Law makers postpone Deliberations of Capital Punishment abolition proposal

The Members of Parliament have on Wednesday shelved the deliberation of the Death penalty abolition proposal to next week.
Meanwhile, Legal affair committee of Parliament has approved the abolition of death penalty for those convicted of murder or arson.
Chairperson of the committee Peter Dimba told the house on Wednesday that at least 99% stakeholders have conveyed the support to the abolition of the penalty through a public enquiry that was formed.
He said that despite the Capital punishment permitted for murder, no execution has ever been carried out in the country.

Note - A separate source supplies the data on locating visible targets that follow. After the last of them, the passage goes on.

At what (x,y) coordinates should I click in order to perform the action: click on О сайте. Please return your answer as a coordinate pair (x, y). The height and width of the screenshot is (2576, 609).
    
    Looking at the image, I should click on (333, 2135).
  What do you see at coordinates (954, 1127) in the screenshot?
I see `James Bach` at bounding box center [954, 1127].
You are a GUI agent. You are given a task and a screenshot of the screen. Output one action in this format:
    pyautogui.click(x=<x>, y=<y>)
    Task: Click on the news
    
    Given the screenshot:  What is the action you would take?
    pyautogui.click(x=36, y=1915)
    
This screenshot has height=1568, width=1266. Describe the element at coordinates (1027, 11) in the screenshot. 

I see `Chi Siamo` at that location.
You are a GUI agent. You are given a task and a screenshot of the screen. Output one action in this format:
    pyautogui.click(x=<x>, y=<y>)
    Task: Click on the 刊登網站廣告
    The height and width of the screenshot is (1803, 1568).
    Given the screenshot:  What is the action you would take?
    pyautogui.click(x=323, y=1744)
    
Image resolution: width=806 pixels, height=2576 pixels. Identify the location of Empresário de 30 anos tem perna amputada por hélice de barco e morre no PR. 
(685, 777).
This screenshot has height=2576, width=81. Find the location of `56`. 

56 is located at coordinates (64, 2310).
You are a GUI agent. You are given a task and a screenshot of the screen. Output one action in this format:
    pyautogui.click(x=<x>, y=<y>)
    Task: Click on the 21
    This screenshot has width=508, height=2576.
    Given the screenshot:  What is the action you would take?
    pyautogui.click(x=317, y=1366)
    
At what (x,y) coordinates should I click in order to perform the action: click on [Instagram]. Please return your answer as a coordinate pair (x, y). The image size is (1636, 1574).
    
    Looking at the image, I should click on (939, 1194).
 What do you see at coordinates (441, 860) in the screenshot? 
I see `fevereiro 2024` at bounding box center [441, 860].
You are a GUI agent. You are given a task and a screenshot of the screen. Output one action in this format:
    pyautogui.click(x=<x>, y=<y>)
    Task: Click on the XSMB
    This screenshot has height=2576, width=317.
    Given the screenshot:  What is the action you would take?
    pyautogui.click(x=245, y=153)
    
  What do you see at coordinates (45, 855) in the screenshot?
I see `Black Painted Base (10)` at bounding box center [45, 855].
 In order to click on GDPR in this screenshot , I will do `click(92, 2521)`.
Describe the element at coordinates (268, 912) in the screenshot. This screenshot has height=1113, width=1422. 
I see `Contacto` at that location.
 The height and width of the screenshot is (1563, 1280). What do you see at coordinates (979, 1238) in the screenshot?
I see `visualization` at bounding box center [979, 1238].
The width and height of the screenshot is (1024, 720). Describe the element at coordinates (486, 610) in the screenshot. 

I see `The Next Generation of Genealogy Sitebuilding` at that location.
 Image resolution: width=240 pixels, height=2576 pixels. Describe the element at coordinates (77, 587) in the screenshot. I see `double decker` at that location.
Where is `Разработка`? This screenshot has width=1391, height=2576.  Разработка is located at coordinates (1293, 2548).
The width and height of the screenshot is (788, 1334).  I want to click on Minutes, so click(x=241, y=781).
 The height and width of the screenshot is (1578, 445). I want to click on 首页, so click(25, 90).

“No President in Malawi has ever signed a death warrant to have those convicted with murder. We have the law but it’s not being applied,” said Dimba.
Malawi’s highest court last year outlawed the death penalty, ruling that “the death penalty, since it is a derogation from the right to life, is impermissible” under the nation’s constitution.
“The essence of the right to life is life itself—the sanctity of life. The right to life is the mother of all rights. Without the right to life other rights do not exist,” the court reasoned.
“Derogation from the right to life is prohibited directly and clearly by the Constitution,” the court wrote. Because “[t]he death penalty not only negates, it abolishes the right” to life, the court held that it violates Malawi’s constitution.
So far, life imprisonment is the maximum sentence in Malawi, reserved only “for the worst instance of crime.”
At the end of 2020, 27 people were known to be under a death sentence in Malawi. The nation’s highest court ordered that they must be re-sentenced, most likely to a term of years. “Those who have served long periods of their life or long sentences,” the court wrote, “are likely to get shorter terms or immediate release.”
In Malawi since 1975, no one has been executed
The nation’s first democratically elected president, Chair Bakili Muluzi, opposed capital punishment when he took office in 1994, and every president since has refused to sign any death warrants.
Across sub-Saharan Africa, recorded executions declined by 36% in 2019, from 25 to 16 in 2020, consistent with a robust global trend against capital punishment.
The number of executions worldwide in 2020 was the lowest recorded by Amnesty International in the past decade.